• [TASK REQUIREMENTS] Among the entries that follow, the required portion opens with the line containing "Identify the click" and closes with the line containing "Selbstschließende Pinzette 12". Give that portion again exactly, and nothing else.

• [PROVIDED RECORDS]
★ ★ ★

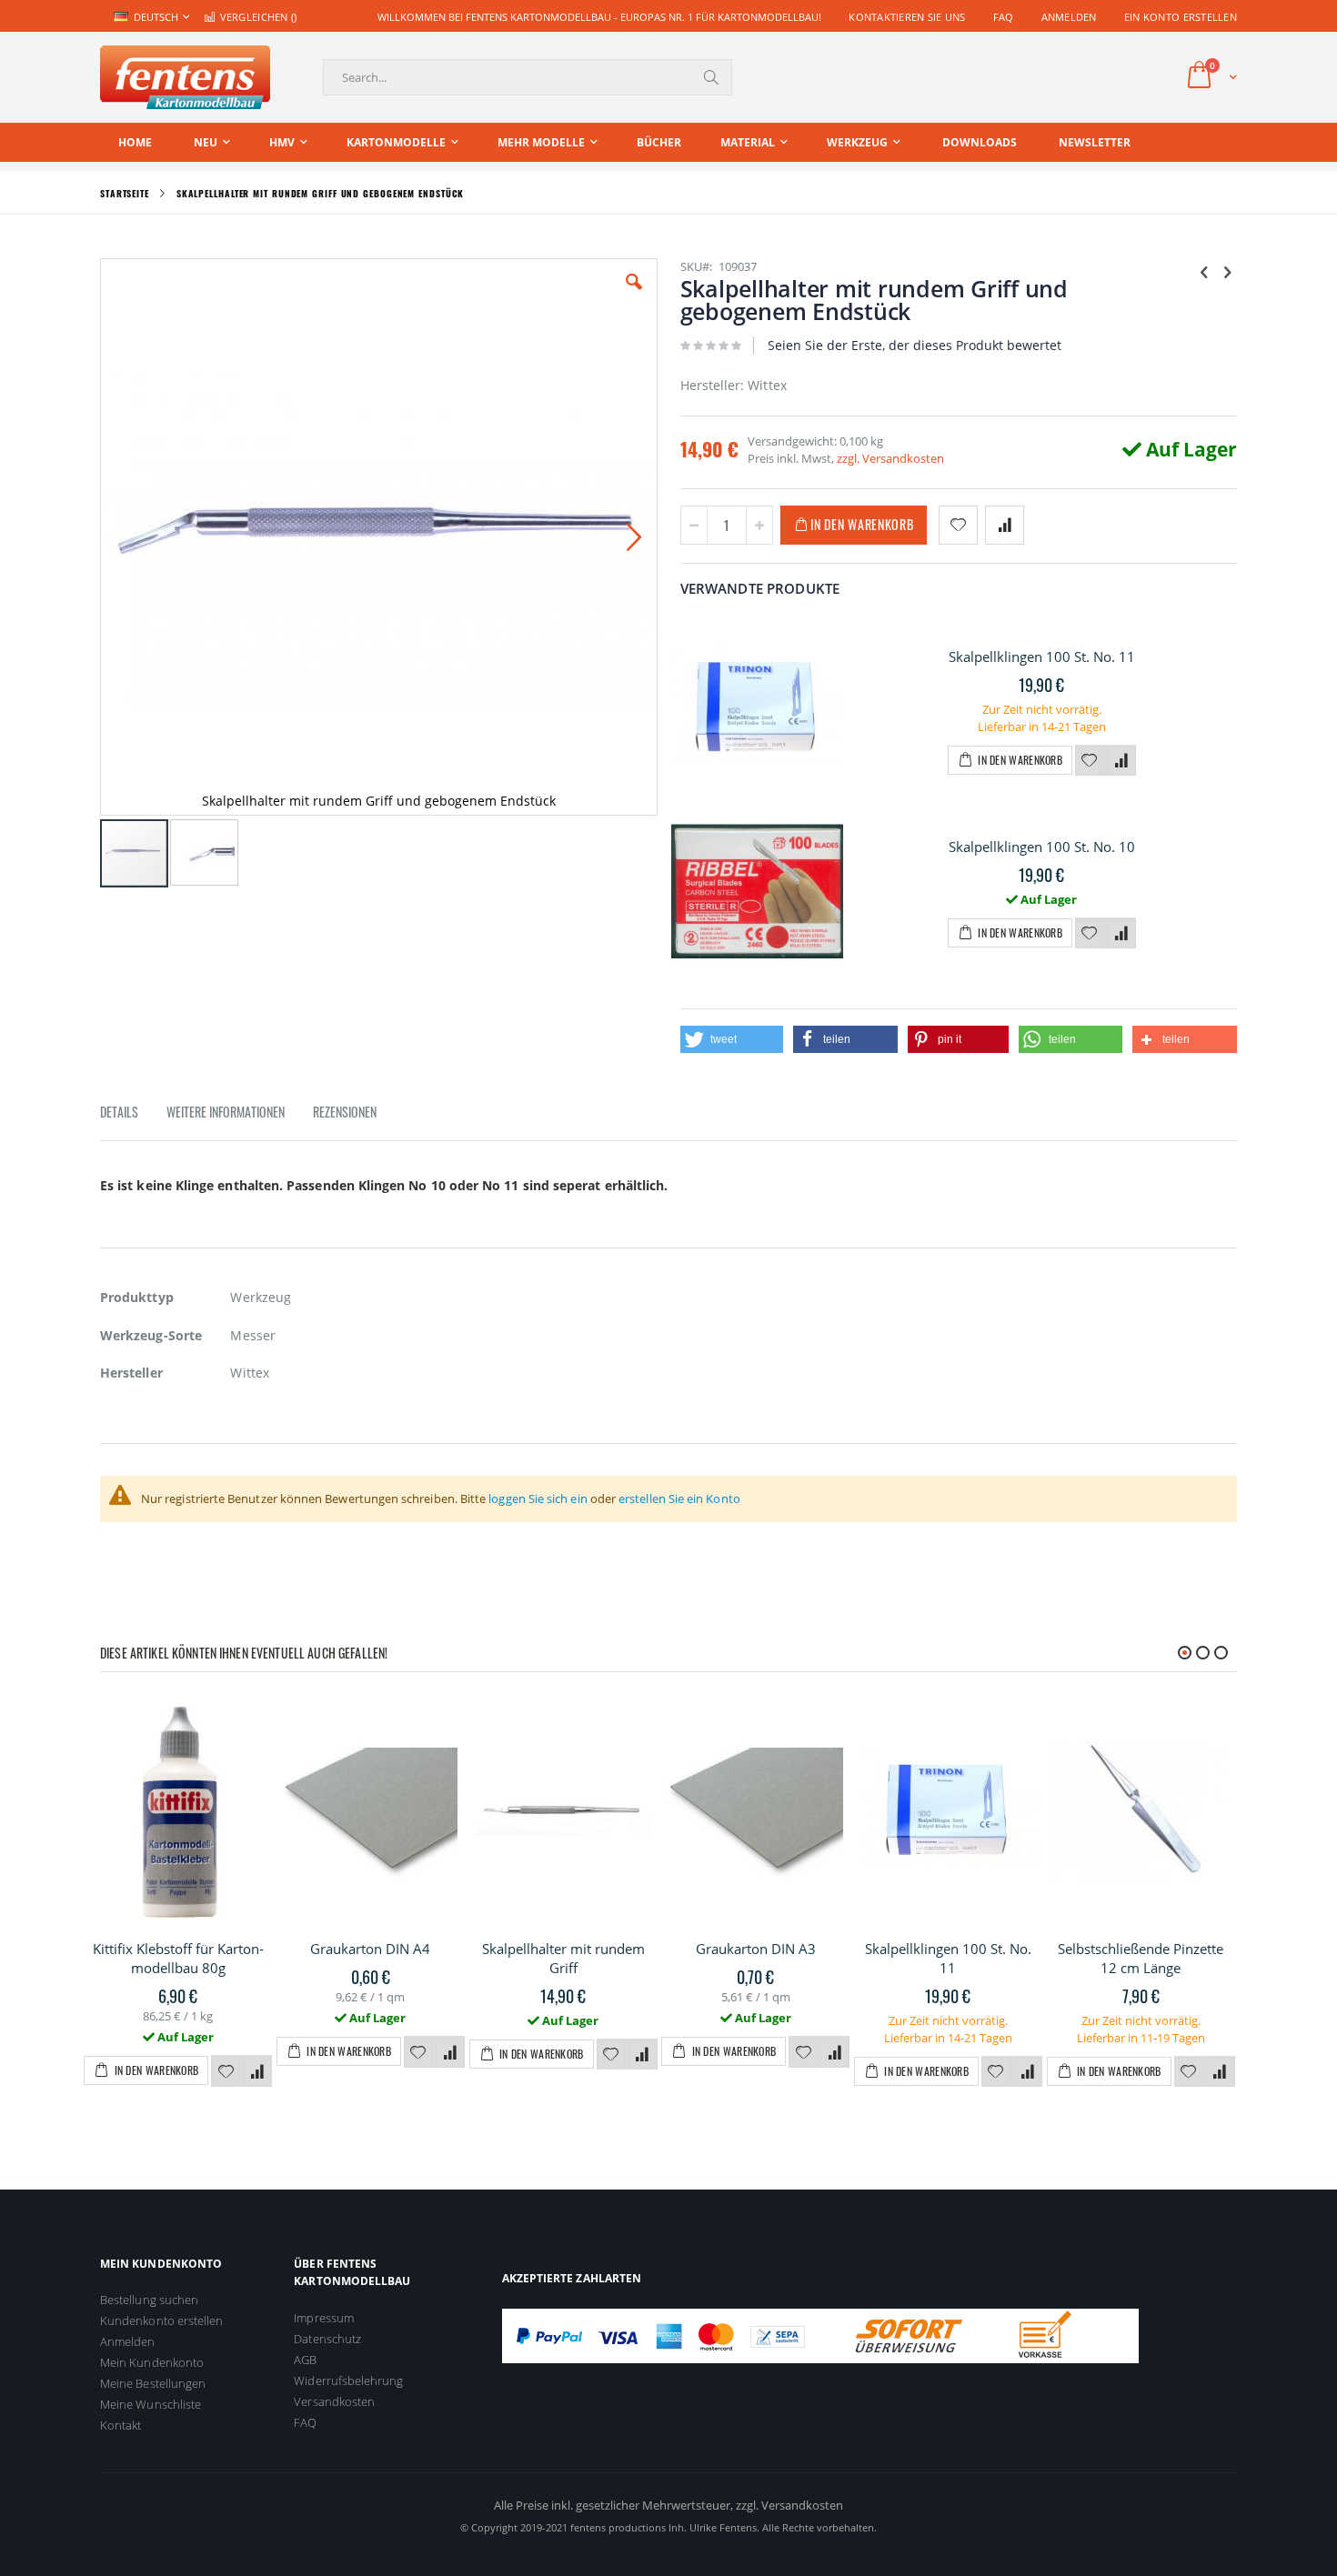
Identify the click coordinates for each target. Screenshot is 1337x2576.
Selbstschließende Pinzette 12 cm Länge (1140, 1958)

★ ★ ★

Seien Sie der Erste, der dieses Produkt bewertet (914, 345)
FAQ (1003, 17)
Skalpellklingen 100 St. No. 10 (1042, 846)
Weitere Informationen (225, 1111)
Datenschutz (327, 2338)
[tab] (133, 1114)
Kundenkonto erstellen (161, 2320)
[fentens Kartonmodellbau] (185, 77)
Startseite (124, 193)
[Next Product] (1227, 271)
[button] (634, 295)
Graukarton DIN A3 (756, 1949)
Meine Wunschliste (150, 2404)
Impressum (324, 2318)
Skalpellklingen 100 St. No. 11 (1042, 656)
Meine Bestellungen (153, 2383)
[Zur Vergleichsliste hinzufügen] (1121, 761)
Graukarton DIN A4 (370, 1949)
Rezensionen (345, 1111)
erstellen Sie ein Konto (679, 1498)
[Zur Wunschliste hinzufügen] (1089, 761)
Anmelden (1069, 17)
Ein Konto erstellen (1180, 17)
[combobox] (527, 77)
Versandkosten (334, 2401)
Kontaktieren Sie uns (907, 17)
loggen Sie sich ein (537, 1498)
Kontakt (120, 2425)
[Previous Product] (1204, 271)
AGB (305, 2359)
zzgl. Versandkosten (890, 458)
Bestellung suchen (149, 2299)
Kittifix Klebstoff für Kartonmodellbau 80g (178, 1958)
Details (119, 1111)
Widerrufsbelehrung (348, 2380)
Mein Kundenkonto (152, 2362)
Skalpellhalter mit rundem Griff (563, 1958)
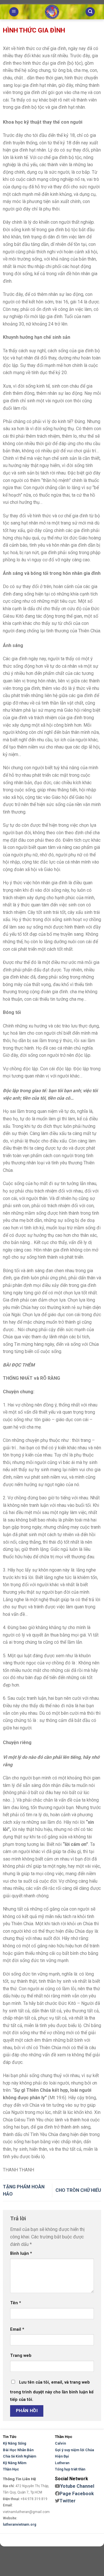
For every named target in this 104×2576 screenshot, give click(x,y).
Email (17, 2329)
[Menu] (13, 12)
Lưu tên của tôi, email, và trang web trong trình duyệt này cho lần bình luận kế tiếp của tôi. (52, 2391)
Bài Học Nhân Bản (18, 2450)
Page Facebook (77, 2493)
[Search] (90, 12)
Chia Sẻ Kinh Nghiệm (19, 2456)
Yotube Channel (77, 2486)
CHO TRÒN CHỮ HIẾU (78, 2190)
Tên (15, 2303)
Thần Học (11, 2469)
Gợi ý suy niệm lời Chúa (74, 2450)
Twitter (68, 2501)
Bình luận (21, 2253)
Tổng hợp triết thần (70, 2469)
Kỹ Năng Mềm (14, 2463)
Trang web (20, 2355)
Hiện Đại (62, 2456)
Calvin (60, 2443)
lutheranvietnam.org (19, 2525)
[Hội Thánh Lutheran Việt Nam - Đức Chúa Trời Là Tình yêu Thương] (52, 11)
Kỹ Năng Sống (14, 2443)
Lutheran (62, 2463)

★ ★ ★

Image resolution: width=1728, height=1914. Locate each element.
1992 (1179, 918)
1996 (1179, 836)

★ ★ ★

• [TASK RESULT]
Identify the click coordinates for each target. Screenshot is 1337x2576.
Selbstschließende Pinzette 12 cm Länge (1140, 1958)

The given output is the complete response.